Competition among docs may keep prices in check

Market concentration may offer some efficiencies but that doesn’t guarantee savings. An analysis published in the Oct. 22/29 issue of JAMA found that insurers paid higher prices when physicians faced less competition.

Solo and small practices are the exception today as more physicians choose partnerships that share equipment, personnel and other resources such as EHRs. Theoretically, larger practices can leverage these assets to provide streamlined and coordinated care. But with limited options, payers might be at a disadvantage when negotiating prices.   

Lawrence C. Baker, PhD, of Stanford School of Medicine in California, and colleagues wanted to explore this market dynamic with a national study that assessed cardiology and nine other specialties. They used Truven Analytics data and 10 common Current Procedural Terminology (CPT) codes to assess claims and prices by county and specialty. They focused on prices paid by private preferred organizations for the study.

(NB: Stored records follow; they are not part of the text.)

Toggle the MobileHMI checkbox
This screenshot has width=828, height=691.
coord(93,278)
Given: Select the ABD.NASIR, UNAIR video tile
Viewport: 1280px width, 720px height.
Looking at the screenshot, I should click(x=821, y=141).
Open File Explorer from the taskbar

For the market analysis, they developed methods based on the Hirshman-Herfindahl Index (HHI), a measure of economic competition. The lower the score, the more competitive the market.

Cardiology practices faced more competition than did seven other specialties, with only internal medicine and family practice with lower HHI scores.

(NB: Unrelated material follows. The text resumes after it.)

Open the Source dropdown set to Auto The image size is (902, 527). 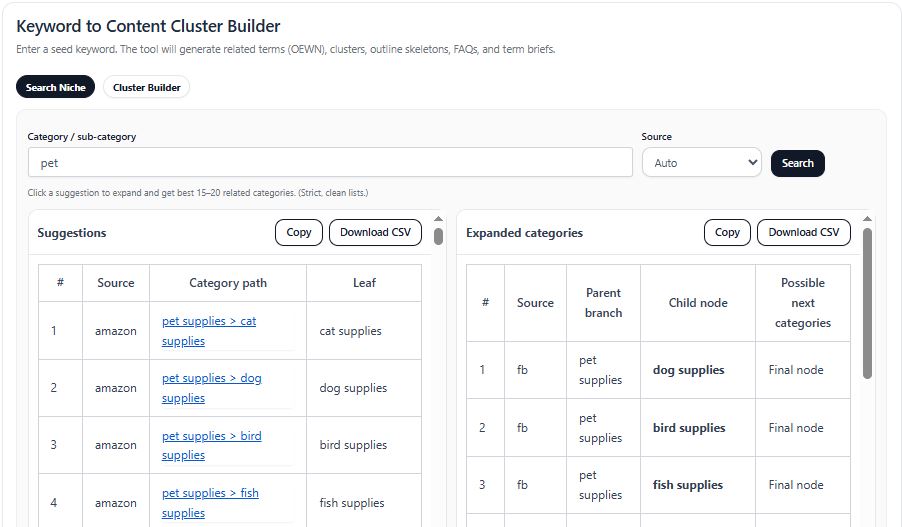[x=701, y=162]
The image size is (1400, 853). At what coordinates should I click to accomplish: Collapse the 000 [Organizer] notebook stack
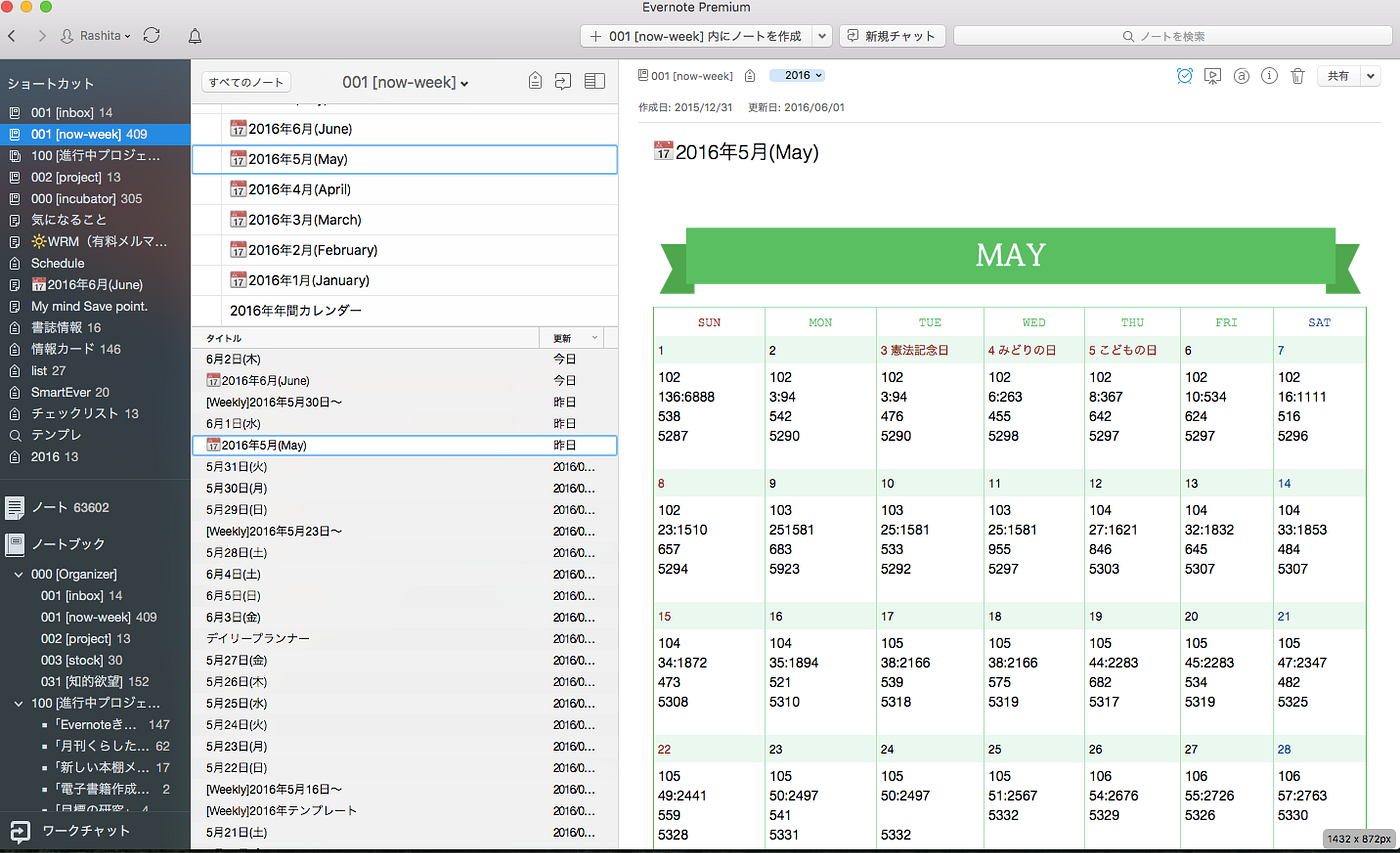pos(19,574)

Prices varied across percentiles in all specialties. Cardiology, for instance, ranged from $57.97 to $93.27 for an office visit (CPT code 99213). Overall, in cardiology the mean office visit prices were 14.6 percent higher in the 90th percentile HHI counties than in the 10th percentile HHI counties.

“Across all 10 types of office visits, this difference in HHI was associated with mean prices for office visits 8.3 percent to 16.1 percent higher,” Baker et al wrote. A more conservative model placed prices between 3.5 and 5.4 percent higher. “This is consistent with the hypothesis that greater market power allows physicians to bargain for higher prices from private insurance companies.”    

They observed that their study showed a great deal of market concentration. If this market concentration doesn’t lead to better care, patients and the healthcare system are left only with higher costs, they cautioned.